◆ **Zu beantwortende Fragen**
(a) Nenne alle Zwischenüberschriften, die in der Rezension vorkommen.
(b) Gib aus der Rezension den Wortlaut zurück, der mit "Walter Moers ist –" beginnt und bis einschließlich "euch selbst an!" reicht.

-------- Zu lesender Auszug

Walter Moers ist ein Autor, der – zumindest dort, wo ich mich normalerweise rumtreibe – auf Bookstagram eher selten erwähnt wird. Wenn aber mal jemand über seine Bücher spricht, dann ist es ausschließlich Gutes. Vor allem seine Fantasie und der Humor in seinen Werken werden positiv hervorgehoben und als ich erfahren habe, dass auch mein Vater ein großer Fan der Zamonien-Reihe ist, musste ich endlich damit beginnen. Als begeisterte Fantasyleserin wollte ich nämlich unbedingt in den unglaublich besonderen und von Walter Moers eigenhändig (oder eigengeistig?) erfundenen Kontinent abtauchen. Ob Die 13 1/2 Leben des Käpt’n Blaubär wirklich so toll war, wie erwartet? Hier in dieser Rezension verrate ich es … 😉


Klappentext

»Ein Blaubär hat 27 Leben. Dreizehneinhalb werde ich in diesem Buch preisgeben…«, so beginnt der allererste Roman von Walter Moers. Man schrieb das Jahr 1999, als der berühmte Käpt´n Blaubär seine halbe Lebensgeschichte vorlegte. Darin geht es um Zwergpiraten, Klabautergeister, Waldspinnenhexen, Tratschwellen, Stollentrolle, Finsterbergmaden, eine Berghutze, einen Riesen ohne Kopf, einen Kopf ohne Riese, schlafwandelnde Yetis, einen ewigen Tornado, Rikschadämonen, einen Prinz aus einer anderen Dimension, einen Professor mit sieben Gehirnen, denkenden Sand, eine kulinarische Insel, Kanaldrachen, dramatische Lügenduelle, Nattifftoffen, viereckige Sandstürme, eklige Kakertratten, das Tal der verworfenen Ideen, Horchlöffelchen, Zeitschnecken, Olfaktillen, einen Malmstrom, tödliche Gefahren, ewige Liebe, Rettungen in allerletzter Sekunde – und vieles andere mehr. (Quelle: www.penguinrandomhouse.de)


Meine Meinung

Gestaltung:

Naja, das Cover ist hier wohl nicht so besonders … wirft man allerdings mal einen Blick in das Buch hinein, dann sieht das schon ganz anders aus!
Walter Moers ist – und das wusste ich bis vor kurzem (auch) noch nicht – wohl nicht nur ein bekannter Autor, sondern auch ein beliebter Comiczeichner. Das erklärt dann natürlich, dass er seine Bücher selbst illustriert – und das auch noch in seinem ganz eigenen und besonderen Stil, der es mir nicht nur leicht gemacht hat, mir all die ungewöhnlichen in Zamonien und Umgebung heimischen Wesen und auch ganz einfach Zamonien und Umgebung selbst vorzustellen, sondern mir auch das ein oder andere Schmunzeln entlocken konnte. Abgesehen von zwei Karten vorne und hinten im Buch gibt es nämlich auch alle paar Seiten Illustrationen von – nunja – sehenswürdigen Dingen und Personen?,Tieren?, Fabelwesen? Ach, keine Ahnung, wie ich diese Gestalten bezeichnen soll … Lest das Buch einfach und seht sie euch selbst an!

----------------
-------- Bereitgestellte Daten

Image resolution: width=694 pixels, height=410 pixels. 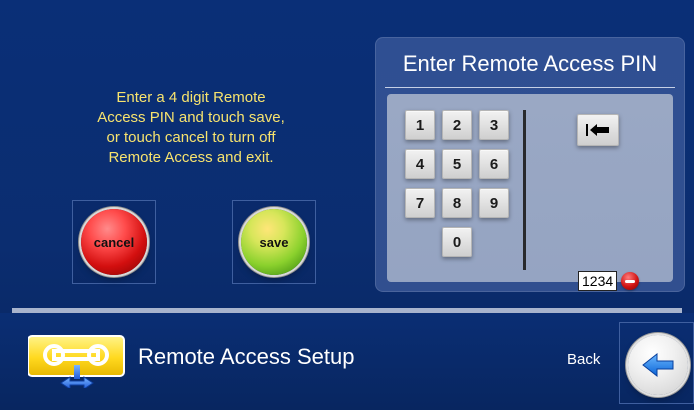 What do you see at coordinates (530, 64) in the screenshot?
I see `pin-panel-title: Enter Remote Access PIN` at bounding box center [530, 64].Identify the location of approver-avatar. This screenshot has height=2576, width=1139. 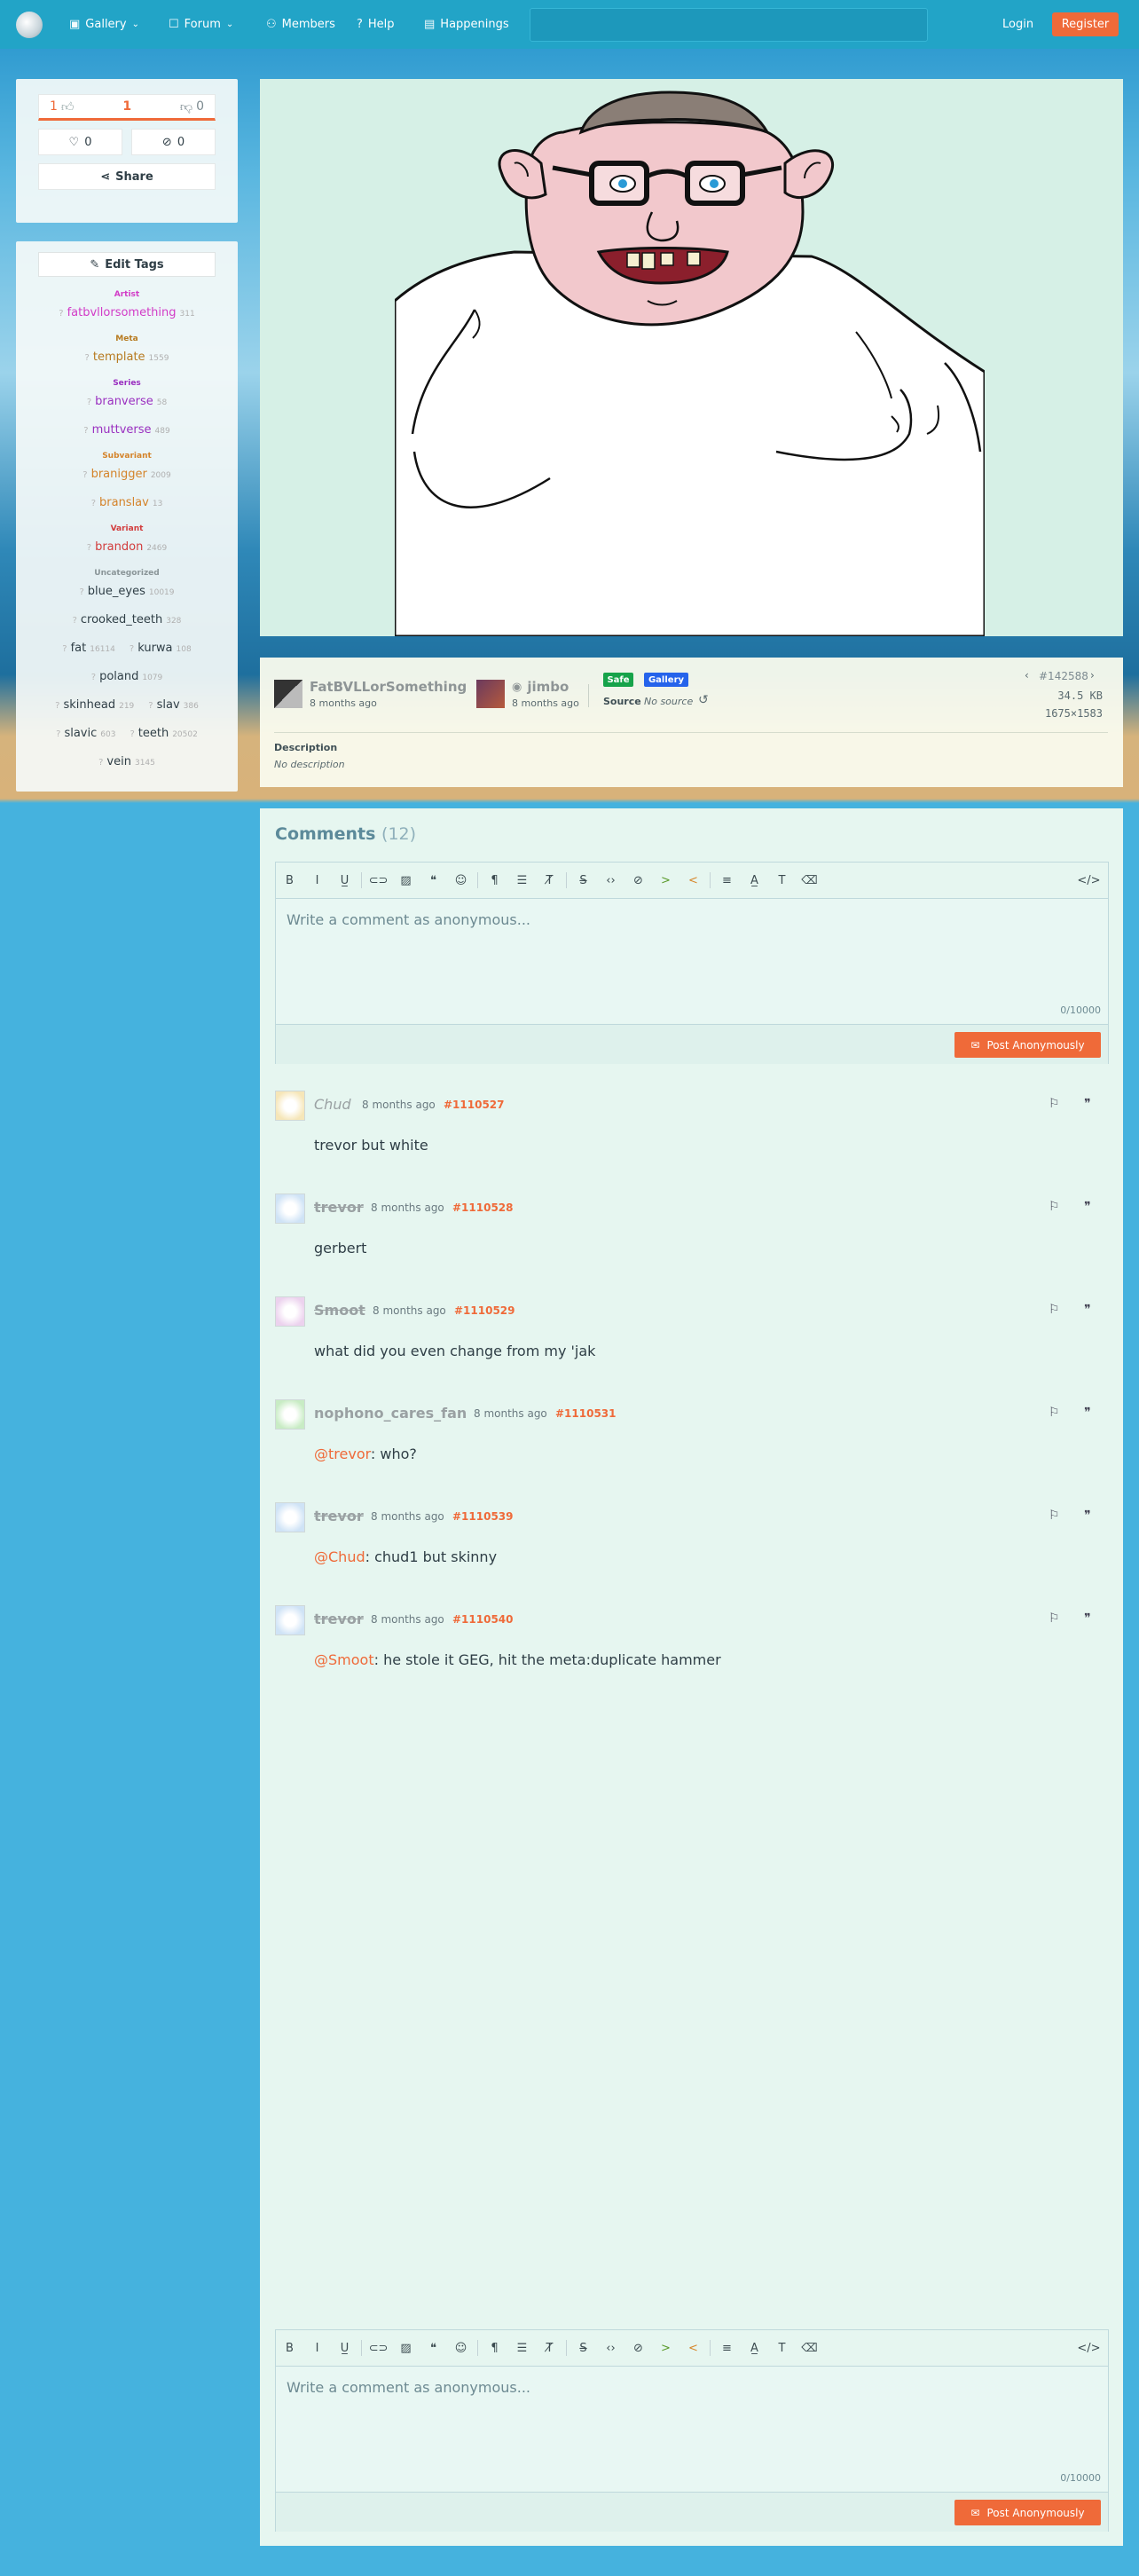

----------------

◆ **Lösungen**
(a) Klappentext, Meine Meinung, Gestaltung

(b)
Walter Moers ist – und das wusste ich bis vor kurzem (auch) noch nicht – wohl nicht nur ein bekannter Autor, sondern auch ein beliebter Comiczeichner. Das erklärt dann natürlich, dass er seine Bücher selbst illustriert – und das auch noch in seinem ganz eigenen und besonderen Stil, der es mir nicht nur leicht gemacht hat, mir all die ungewöhnlichen in Zamonien und Umgebung heimischen Wesen und auch ganz einfach Zamonien und Umgebung selbst vorzustellen, sondern mir auch das ein oder andere Schmunzeln entlocken konnte. Abgesehen von zwei Karten vorne und hinten im Buch gibt es nämlich auch alle paar Seiten Illustrationen von – nunja – sehenswürdigen Dingen und Personen?,Tieren?, Fabelwesen? Ach, keine Ahnung, wie ich diese Gestalten bezeichnen soll … Lest das Buch einfach und seht sie euch selbst an!